Kebijakan pemerintah telah menunjukkkan inkonsistensi dalam menentukan harga BBM. Politisi Partai Gerindra ini menyebut pemerintah telah mengabaikan prinsip tak berpihak kepada rakyat.
"Kebijakan umumnya harus konsisten dan tak mencla-mencle,"sindir Kardaya.
Kardaya menambahkan, pemerintahan terutama ESDM telah melanggar undang-undang karena tak mengandeng DPR selaku mitra kerja dalam memutuskan untuk menaikkan harga BBM.

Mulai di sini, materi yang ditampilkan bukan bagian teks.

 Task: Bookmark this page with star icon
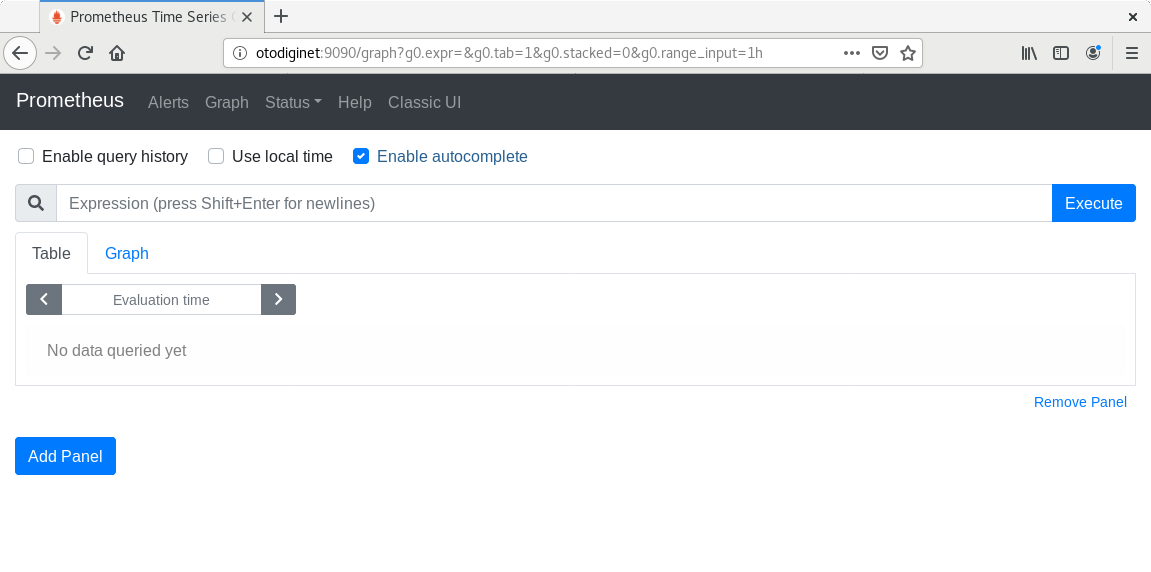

"Dalam menaikkan harga BBM pemerintah harus sesuai kesepakatan dengan DPR, ini tidak mengajak DPR berarti melanggar perundang-undangan,"pungkas Kardaya.
Sebelumnya, kenaikan harga BBM dibagi tiga kategori sebagai berikut:
1. Harga premium penugasan yakni di luar Jawa, Madura, dan Bali yang masih disubsidi pemerintah naik dari Rp 6.800 menjadi Rp 7.300.
2. Harga premium umum, yakni di Jawa, Madura, dan Bali, yang tidak disubsidi pemerintah, naik dari Rp 6.900 menjadi Rp 7.400.
3. Harga solar, baik di Jawa, Madura, Bali (Jamali) maupun luar yang masih disubsidi pemerintah, naik dari Rp 6.400 menjadi Rp 6.900.